EXERCISE DETAILS:
Transcribe the records word for word, beginning with the first line and continuing through the line that contains "(x=1196, y=311)".

(Item-finding records)
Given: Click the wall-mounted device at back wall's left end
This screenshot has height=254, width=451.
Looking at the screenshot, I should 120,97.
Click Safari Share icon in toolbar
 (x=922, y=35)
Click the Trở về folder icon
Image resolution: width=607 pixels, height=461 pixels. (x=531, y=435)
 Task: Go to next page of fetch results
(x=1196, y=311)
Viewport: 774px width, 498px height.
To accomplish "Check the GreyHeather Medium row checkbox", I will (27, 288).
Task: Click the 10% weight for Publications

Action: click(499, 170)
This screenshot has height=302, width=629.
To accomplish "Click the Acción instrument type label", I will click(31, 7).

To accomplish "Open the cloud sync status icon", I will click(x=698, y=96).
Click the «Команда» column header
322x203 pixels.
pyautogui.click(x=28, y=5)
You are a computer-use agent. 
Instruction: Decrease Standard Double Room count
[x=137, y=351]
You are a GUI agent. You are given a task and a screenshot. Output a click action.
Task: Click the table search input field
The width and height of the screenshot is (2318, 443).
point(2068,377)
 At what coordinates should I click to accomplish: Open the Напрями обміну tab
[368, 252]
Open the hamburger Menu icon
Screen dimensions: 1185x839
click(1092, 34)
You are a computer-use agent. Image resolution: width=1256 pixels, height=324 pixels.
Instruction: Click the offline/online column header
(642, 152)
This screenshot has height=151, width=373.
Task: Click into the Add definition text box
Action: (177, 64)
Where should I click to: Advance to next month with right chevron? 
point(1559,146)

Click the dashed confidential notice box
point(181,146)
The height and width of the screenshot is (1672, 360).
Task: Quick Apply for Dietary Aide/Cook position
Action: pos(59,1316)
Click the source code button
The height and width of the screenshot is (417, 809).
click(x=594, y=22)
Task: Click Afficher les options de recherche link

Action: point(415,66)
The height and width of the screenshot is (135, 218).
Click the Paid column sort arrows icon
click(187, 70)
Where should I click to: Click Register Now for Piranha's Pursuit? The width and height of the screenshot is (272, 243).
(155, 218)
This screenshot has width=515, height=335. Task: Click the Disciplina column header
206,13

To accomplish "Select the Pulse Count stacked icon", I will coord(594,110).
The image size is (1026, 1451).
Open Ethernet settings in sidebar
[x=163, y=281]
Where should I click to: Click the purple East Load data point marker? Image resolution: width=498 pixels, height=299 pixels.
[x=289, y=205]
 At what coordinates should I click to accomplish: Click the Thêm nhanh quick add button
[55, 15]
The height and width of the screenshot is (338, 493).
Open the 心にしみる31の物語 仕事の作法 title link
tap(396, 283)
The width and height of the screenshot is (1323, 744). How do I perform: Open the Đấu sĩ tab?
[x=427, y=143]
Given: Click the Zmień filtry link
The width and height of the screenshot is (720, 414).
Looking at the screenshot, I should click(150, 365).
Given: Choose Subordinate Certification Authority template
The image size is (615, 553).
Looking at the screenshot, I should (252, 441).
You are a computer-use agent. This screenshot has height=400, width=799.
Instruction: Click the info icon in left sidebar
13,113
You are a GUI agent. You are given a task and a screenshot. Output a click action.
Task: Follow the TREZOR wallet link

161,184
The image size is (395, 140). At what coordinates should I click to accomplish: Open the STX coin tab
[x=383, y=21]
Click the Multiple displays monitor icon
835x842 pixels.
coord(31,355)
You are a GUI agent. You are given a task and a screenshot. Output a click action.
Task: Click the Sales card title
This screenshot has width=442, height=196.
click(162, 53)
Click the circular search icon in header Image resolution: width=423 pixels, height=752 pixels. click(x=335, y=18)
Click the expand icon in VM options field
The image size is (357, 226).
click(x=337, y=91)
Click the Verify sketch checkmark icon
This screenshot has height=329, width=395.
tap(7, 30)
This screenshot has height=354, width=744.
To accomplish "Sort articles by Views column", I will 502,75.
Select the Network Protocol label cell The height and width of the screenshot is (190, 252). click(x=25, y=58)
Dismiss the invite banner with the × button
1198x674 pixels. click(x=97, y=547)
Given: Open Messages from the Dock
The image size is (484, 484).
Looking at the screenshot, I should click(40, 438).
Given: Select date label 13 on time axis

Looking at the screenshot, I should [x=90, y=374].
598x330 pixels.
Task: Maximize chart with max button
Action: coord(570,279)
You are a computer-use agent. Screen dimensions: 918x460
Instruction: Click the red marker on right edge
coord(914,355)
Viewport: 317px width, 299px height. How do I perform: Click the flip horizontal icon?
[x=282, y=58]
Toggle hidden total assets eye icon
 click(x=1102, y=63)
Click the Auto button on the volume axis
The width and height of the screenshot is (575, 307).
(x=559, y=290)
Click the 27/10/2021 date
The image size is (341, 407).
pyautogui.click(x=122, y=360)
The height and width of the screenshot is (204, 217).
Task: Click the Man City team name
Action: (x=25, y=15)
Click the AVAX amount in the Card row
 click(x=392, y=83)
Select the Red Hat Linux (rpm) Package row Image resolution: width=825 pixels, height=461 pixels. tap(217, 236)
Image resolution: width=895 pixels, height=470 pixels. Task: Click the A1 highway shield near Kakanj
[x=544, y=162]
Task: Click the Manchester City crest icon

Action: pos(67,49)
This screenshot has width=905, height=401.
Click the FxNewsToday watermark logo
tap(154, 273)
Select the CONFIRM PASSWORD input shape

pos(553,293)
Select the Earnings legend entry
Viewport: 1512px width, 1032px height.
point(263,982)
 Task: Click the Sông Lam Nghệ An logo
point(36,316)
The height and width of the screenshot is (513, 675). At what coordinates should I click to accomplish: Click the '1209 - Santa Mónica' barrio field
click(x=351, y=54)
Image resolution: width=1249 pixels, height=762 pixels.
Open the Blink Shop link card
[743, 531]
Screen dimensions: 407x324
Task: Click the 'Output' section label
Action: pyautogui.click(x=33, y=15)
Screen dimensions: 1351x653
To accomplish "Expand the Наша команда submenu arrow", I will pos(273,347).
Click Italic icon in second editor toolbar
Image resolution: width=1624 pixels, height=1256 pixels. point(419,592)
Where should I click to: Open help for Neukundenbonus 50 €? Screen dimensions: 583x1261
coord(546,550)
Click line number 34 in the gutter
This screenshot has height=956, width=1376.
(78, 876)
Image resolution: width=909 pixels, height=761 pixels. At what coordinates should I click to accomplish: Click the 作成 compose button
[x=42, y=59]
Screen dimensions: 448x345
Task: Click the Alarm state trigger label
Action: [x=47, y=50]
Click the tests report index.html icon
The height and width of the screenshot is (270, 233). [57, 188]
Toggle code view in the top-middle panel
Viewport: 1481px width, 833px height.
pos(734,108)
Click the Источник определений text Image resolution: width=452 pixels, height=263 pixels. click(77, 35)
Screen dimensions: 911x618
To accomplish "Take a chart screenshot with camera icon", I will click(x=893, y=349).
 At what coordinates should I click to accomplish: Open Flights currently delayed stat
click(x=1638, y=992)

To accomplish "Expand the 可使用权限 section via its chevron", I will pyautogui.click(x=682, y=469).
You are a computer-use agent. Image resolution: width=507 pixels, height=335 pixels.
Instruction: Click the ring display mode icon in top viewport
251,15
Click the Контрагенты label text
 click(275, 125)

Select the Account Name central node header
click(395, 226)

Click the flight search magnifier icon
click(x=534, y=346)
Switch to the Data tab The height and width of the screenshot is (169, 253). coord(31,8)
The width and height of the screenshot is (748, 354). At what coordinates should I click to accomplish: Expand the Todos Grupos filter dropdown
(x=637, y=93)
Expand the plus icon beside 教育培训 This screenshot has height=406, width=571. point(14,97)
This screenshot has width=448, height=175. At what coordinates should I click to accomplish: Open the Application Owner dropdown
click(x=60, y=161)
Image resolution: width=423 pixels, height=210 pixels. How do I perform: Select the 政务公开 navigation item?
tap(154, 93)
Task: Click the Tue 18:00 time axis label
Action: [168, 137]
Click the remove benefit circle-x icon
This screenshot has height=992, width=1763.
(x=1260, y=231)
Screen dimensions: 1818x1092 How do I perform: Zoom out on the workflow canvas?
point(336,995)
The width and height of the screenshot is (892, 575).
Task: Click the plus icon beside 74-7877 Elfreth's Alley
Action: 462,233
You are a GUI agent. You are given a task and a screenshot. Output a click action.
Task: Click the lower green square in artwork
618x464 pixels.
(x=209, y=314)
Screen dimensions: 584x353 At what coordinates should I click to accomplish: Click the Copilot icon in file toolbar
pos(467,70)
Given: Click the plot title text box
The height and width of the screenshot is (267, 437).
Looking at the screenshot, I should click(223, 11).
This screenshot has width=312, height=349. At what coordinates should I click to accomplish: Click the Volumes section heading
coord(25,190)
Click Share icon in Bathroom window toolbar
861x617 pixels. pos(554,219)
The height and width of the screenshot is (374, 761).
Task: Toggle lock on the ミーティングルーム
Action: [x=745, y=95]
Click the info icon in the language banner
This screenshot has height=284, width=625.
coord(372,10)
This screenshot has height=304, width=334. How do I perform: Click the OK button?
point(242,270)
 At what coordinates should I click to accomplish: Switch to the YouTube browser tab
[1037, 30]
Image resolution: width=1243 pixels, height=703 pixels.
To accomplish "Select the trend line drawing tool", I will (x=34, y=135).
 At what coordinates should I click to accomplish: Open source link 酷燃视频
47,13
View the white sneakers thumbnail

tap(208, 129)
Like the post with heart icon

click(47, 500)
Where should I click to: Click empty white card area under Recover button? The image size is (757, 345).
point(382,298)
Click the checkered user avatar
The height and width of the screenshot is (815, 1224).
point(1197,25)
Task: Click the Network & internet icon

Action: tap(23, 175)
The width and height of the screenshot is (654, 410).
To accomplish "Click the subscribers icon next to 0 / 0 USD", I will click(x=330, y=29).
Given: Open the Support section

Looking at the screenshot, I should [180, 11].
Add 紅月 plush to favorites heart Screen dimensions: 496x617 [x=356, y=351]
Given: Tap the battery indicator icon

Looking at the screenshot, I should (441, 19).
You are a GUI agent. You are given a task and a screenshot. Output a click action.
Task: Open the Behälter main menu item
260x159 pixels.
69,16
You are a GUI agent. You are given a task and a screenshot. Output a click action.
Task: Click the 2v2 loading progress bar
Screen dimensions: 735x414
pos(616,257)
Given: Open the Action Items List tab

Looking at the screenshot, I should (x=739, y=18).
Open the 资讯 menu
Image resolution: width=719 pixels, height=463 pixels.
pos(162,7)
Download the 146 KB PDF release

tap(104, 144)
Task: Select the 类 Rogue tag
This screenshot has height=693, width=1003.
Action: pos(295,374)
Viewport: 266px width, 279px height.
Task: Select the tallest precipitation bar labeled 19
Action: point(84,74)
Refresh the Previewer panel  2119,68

CORRECT RESPONSE:
Given: Click the wall-mounted device at back wall's left end
This screenshot has height=254, width=451.
Looking at the screenshot, I should 120,97.
Click Safari Share icon in toolbar
 (x=922, y=35)
Click the Trở về folder icon
Image resolution: width=607 pixels, height=461 pixels. (x=531, y=435)
 Task: Go to next page of fetch results
(x=1196, y=311)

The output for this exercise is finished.